Our editors selected these shoes for knee, back, and OA pain based on conversations with physical therapists and on user favorites, using the following criteria:

  • Features: We looked for expert-recommended features for relieving OA pain, such as cushioning, shock absorption, midsole support, and motion control.
  • Customer reviews: We chose these shoes because people with knee, back, and foot pain rate them highly for comfort.
  • Reputation: Medical professionals who treat OA trust these brands, sometimes for many years.
  • Sizing: We’ve included a broad range of lengths and widths.

A 2018 research review showed that footwear may affect lower extremity pain in older adults with OA. The results suggested that shock-absorbing insoles and athletic shoes may be effective for reducing lower extremity joint pain from OA.

While everyone’s needs (and feet!) are different, people with back and knee pain generally benefit from supportive shoes that provide stability when walking and extra cushioning to reduce impact on the joints. The right fit and a roomy toe box also help with stability and comfort.

It’s important to understand that not everyone’s needs are the same.

“When shopping for walking or running shoes, it’s important to consider the fact that each individual may vary in terms of the type and location of arthritis in their knees,” said Dr. Miho J. Tanaka, assistant professor of orthopedic surgery and the director of the women’s sports medicine program at The Johns Hopkins Hospital in Baltimore.

She recommends using assessments offered at athletic shoe stores.

“There are different compartments in the knee that can be affected, and depending on those, different types of support may help offload the affected parts of the knee,” she said.

Cushion

“People with osteoarthritis generally do best with highly cushioned shoes, and in general, the highest cushioning you can get is from running shoes. The cushion is all about shock absorption,” said Jessica McManus, a physical therapist and owner of Full Circle PT and Wellness.

Look for shoes with cushioned midsoles and multiple layers of foam that give a plush feel with enough support. These shoes often have a platform sole.

Motion control (aka stability)

Motion control is important to avoid knee and back pain.

“This means the shoe helps to limit how much rotational movement and/or flex the shoe has, hence limiting potentially painful accessory movement further up the chain, into the ankle, knees, hips, and spine,” McManus said.

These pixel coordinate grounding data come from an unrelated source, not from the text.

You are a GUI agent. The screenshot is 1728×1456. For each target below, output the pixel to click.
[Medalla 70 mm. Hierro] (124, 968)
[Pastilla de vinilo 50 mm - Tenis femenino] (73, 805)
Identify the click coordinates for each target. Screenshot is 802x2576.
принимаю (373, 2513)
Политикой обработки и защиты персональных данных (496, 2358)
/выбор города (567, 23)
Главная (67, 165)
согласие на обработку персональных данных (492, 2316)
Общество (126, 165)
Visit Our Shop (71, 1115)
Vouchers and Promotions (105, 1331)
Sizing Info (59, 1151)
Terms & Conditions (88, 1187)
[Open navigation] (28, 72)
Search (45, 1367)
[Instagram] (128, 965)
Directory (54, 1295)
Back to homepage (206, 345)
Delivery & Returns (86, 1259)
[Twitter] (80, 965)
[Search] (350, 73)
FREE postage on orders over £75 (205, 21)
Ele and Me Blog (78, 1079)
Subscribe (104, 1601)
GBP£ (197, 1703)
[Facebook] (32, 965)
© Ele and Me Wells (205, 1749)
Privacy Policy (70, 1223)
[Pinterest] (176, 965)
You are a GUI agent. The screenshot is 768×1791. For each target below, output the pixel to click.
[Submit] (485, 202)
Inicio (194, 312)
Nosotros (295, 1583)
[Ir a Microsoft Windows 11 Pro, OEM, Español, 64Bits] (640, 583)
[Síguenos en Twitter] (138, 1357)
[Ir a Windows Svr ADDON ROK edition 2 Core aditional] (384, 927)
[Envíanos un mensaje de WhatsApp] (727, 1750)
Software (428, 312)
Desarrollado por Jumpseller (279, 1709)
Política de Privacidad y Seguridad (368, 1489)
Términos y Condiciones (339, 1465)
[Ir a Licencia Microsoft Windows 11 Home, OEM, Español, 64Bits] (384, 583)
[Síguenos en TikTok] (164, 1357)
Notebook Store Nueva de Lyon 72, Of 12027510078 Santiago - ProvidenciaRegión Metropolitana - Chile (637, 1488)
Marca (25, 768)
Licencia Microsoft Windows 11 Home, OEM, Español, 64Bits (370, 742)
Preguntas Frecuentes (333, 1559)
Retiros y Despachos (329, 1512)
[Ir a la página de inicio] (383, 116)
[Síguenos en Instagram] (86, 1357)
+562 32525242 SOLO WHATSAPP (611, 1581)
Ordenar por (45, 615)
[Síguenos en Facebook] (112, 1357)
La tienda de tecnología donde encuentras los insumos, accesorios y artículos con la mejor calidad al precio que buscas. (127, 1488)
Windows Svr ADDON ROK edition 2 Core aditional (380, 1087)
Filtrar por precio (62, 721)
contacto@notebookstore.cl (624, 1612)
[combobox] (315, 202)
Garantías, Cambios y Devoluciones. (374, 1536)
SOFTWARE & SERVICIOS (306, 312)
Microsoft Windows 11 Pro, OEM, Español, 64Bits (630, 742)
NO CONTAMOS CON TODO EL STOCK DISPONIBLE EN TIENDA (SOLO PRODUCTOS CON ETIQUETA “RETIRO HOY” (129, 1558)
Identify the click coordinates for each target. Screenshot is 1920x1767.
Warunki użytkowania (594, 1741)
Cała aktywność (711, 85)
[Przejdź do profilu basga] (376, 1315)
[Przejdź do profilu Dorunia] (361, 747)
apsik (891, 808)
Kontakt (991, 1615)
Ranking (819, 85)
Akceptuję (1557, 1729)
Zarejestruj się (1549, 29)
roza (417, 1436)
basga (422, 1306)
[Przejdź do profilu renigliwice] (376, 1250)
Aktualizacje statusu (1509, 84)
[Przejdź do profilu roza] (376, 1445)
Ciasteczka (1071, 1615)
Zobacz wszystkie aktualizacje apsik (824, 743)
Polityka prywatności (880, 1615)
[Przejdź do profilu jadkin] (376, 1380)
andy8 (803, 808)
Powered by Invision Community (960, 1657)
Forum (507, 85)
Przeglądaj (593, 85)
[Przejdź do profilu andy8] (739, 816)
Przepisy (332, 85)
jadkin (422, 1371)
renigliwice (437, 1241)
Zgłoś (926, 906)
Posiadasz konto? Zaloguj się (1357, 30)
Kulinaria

Look for shoes that help support the foot in a neutral position and align the body from ankle to knee to hips. If you overpronate — which means that the way you walk or run strains your arches and flattens your feet — you can really benefit from motion control.

Heel drop

Heel drop is the height difference in the heel of the shoe from forefront. For knee or back pain it can be helpful to understand which heel drop works to support you. How you carry your foot when you walk also influences the heel drop that works for your pain management.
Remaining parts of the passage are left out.